Senate Health Care Bill Gets Lukewarm White House Reaction

Tepid response follows cheerleading from Mike Pence

President Donald Trump will not take a position on any provision in Senate GOP leadership’s health care bill, his spokeswoman said Thursday. (Chip Somodevilla/Getty Images)

President Donald Trump and his top aides responded to the health care overhaul bill crafted by Senate Republican leaders with striking silence, even after Vice President Mike Pence said a final vote must happen in the next few weeks.

The White House did not issue any paper statement about the bill, either under Trump’s name or that of any senior official.
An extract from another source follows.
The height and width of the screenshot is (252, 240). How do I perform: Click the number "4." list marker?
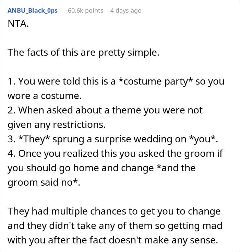point(12,154)
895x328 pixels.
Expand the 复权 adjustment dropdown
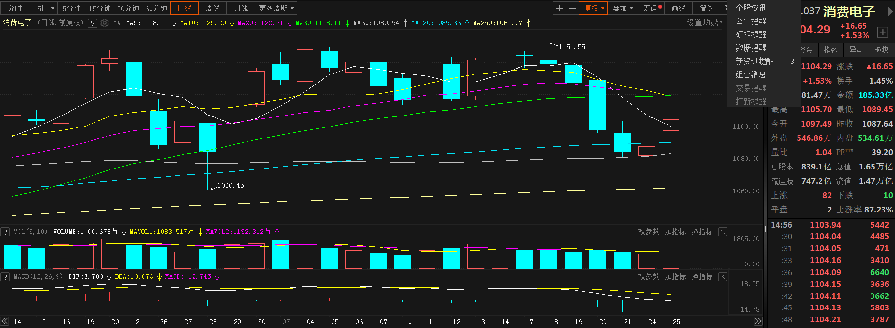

And when Principal Deputy Press Secretary Sarah Huckabee Sanders briefed reporters a few hours after the bill was made public, she declined to discuss any of its contents.

In fact, she said there are no plans — for now, at least — for the president to comment on any provision in the Senate bill.

She did say Trump is “pleased to see the process moving forward” — and the “process” is the only thing she would discuss as reporters tried again and again to glean clarity on the president’s views of the legislation.

Sanders described the president as mostly focused on “the final product,” which, should the Senate pass an amended version of the bill unveiled Thursday, would be the product of a House-Senate conference committee’s work to hammer out differences in their bills.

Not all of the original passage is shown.